[pulseaudio-discuss] [pulseaudio-commits] src/modules

Mon Jul 1 05:47:25 PDT 2013

On Fri, 2013-06-28 at 17:18 +0200, David Henningsson wrote:
> On 06/28/2013 04:20 PM, Tanu Kaskinen wrote:
> > On Fri, 2013-06-28 at 11:01 +0200, David Henningsson wrote:
> >> On 06/28/2013 10:19 AM, Tanu Kaskinen wrote:
> >>> On Fri, 2013-06-28 at 09:47 +0200, David Henningsson wrote:
> >>>> On 06/28/2013 04:40 AM, Tanu Kaskinen wrote:
> >>>>> On Thu, 2013-06-27 at 21:57 +0200, David Henningsson wrote:
> >>>>>> On 06/27/2013 06:19 PM, Tanu Kaskinen wrote:
> >>>>>>>      src/modules/alsa/alsa-mixer.c |    5 ++---
> >>>>>>>      1 file changed, 2 insertions(+), 3 deletions(-)
> >>>>>>>
> >>>>>>> New commits:
> >>>>>>> commit 2613e4c74733e67d56af165df4637bf902b08508
> >>>>>>> Author: Tanu Kaskinen <tanu.kaskinen at linux.intel.com>
> >>>>>>> Date:   Thu Jun 27 18:47:12 2013 +0300
> >>>>>>>
> >>>>>>>         alsa-mixer: Add a couple of assertions
> >>>>>>>
> >>>>>>>         I checked the code to ensure that the assertions hold currently.
> >>>>>>>
> >>>>>>> diff --git a/src/modules/alsa/alsa-mixer.c b/src/modules/alsa/alsa-mixer.c
> >>>>>>> index f4410d7..b2f6c2e 100644
> >>>>>>> --- a/src/modules/alsa/alsa-mixer.c
> >>>>>>> +++ b/src/modules/alsa/alsa-mixer.c
> >>>>>>> @@ -4530,10 +4530,9 @@ void pa_alsa_path_set_add_ports(
> >>>>>>>          pa_alsa_path *path;
> >>>>>>>          void *state;
> >>>>>>>
> >>>>>>> +    pa_assert(ps);
> >>>>>>>          pa_assert(ports);
> >>>>>>> -
> >>>>>>> -    if (!ps)
> >>>>>>> -        return;
> >>>>>>
> >>>>>> Spontaneous NAK for the above change.
> >>>>>>
> >>>>>> I like the code the way I wrote it.
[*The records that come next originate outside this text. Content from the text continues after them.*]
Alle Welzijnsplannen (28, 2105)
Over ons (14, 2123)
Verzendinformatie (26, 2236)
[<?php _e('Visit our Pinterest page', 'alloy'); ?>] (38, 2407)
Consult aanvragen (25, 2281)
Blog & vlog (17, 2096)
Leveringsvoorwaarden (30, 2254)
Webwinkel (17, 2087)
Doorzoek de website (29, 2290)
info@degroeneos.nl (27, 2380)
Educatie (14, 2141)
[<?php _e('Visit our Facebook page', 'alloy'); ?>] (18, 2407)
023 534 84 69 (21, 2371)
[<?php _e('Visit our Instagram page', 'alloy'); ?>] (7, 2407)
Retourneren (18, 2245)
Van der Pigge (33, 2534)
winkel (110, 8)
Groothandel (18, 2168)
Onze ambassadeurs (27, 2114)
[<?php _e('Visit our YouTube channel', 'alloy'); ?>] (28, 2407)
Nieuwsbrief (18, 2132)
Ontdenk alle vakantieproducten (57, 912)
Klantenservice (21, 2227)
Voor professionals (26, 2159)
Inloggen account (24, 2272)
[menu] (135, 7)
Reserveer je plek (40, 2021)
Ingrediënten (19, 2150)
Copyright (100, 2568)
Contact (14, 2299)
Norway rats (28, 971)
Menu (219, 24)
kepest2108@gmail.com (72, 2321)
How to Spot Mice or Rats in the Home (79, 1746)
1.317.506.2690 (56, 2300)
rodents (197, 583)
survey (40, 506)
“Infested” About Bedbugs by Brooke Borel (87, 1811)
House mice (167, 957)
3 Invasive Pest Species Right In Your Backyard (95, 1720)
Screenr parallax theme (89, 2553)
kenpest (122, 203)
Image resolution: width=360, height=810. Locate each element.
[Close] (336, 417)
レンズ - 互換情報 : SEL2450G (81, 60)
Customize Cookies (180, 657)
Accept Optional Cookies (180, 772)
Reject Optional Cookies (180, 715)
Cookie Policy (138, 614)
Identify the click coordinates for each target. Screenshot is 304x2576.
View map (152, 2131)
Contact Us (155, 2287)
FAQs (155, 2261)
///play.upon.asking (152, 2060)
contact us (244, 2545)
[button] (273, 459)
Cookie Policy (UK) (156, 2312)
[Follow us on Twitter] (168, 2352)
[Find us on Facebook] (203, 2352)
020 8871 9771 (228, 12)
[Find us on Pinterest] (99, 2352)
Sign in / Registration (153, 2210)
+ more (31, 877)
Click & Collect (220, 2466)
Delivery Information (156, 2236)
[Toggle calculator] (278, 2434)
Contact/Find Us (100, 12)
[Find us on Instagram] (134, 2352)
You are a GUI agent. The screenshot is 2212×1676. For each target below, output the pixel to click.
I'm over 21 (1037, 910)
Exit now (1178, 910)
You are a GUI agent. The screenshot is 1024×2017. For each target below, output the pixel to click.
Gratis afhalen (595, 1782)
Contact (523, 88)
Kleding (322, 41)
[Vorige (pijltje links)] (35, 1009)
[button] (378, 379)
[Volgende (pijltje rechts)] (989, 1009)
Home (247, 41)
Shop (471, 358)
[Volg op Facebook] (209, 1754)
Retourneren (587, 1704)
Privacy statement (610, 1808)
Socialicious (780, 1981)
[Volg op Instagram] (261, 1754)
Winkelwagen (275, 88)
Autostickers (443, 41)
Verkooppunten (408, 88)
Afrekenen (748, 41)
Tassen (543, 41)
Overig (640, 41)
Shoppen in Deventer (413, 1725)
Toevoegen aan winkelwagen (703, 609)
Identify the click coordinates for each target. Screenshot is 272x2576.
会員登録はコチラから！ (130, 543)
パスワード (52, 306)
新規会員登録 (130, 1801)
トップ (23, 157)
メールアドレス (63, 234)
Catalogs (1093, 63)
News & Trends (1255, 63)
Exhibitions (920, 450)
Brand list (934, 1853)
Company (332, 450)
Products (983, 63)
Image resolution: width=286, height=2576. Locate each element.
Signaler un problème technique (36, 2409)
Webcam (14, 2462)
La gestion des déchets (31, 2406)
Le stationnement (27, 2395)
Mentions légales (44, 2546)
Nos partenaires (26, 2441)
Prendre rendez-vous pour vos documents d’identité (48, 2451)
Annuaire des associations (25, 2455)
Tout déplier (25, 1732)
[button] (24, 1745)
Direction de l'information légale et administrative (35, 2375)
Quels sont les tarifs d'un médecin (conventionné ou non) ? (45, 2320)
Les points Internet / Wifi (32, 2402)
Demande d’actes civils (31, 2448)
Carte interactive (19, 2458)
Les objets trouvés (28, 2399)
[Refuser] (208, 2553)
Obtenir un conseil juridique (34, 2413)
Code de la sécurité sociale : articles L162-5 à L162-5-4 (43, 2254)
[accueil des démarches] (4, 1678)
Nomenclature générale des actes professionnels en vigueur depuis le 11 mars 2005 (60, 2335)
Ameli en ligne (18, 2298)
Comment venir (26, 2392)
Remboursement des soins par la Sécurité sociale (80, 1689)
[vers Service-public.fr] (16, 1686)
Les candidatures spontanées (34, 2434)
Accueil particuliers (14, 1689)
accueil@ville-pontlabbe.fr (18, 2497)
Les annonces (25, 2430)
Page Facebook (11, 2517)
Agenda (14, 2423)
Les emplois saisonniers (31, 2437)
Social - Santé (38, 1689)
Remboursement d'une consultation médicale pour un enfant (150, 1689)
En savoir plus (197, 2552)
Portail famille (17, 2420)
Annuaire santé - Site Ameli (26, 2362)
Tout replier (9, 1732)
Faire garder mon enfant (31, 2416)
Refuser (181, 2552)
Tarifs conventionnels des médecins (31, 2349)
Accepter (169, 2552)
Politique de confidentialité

Please explain.
> >>>>>
> >>>>> Why would you ever pass NULL path set? The whole point of the function
> >>>>> is to generate ports from a path set.
> >>>>
> >>>> For practical and robustness reasons, just like free/pa_xfree accept
> >>>> NULL pointers.
> >>>>
> >>>> But the question should not be "why would you ever...", but "if you ever
> >>>> do, what would you likely want to happen?"
> >>>>
> >>>> This opens up for code reuse, but more importantly, see this from a user
> >>>> perspective. We release PulseAudio to millions of users. Some of these
> >>>> have unusual hardware or software for which we can't or don't test here.
> >>>> Do you think that user wants his PulseAudio to crash, or do you think
> >>>> that the user wants it to work as good as it can?
> >>>>
> >>>> The user *might* be satisfied with having it working as good as it can,
> >>>> if not, (s)he will file a bug. (S)he will definitely not be satisfied
> >>>> with having PulseAudio crashing.
> >>>
> >>> If (s)he file a bug, it may be hard to track down, because the error
> >>> wasn't caught early enough. If it's hard to track down, the bug may
> >>> never be resolved.
> >>
> >> First, consider the probability of an average user to a) actually file a
> >> bug or b) doing something else, like turning PulseAudio off, going back
> >> to Windows 8, or just become annoyed.
> >>
> >> Second, consider the probability that the bug actually reaches us, which
> >> is somewhat depending on which bug tracker to use (our bugtracker we
> >> look at, but Ubuntu's bug tracker has far too many errors).
> >
> > Ubuntu has an automatic crash report tool, doesn't it? So the
> > probability is quite high that assertion failures go somewhere.
> > Currently they don't reach our bug tracker, but perhaps that could be
> > arranged? Or I could subscribe to the crash reports myself?
> 
> Just to give a rough measure, if you take the topmost assertion on 
> errors.ubuntu.com's list in PulseAudio, that's bug 981149 [1]. It has 8 
> "numbers of users affected" in Launchpad, and 2000 instances reported 
> anonymously last year on errors.ubuntu.com.
> 
> That's less than 1% probability for a) in the first probability check, 
> and then not everyone chooses to send a bug report to errors.ubuntu.com 
> either.

When I said that "the probability is quite high that assertion failures
go somewhere", I meant errors.ubuntu.com with "somewhere". I thought it
would be a good idea to subscribe to pulseaudio and libpulse related
crash reports in errors.ubuntu.com, but perhaps a periodic manual check
makes more sense, if the rate is thousands of reports per year.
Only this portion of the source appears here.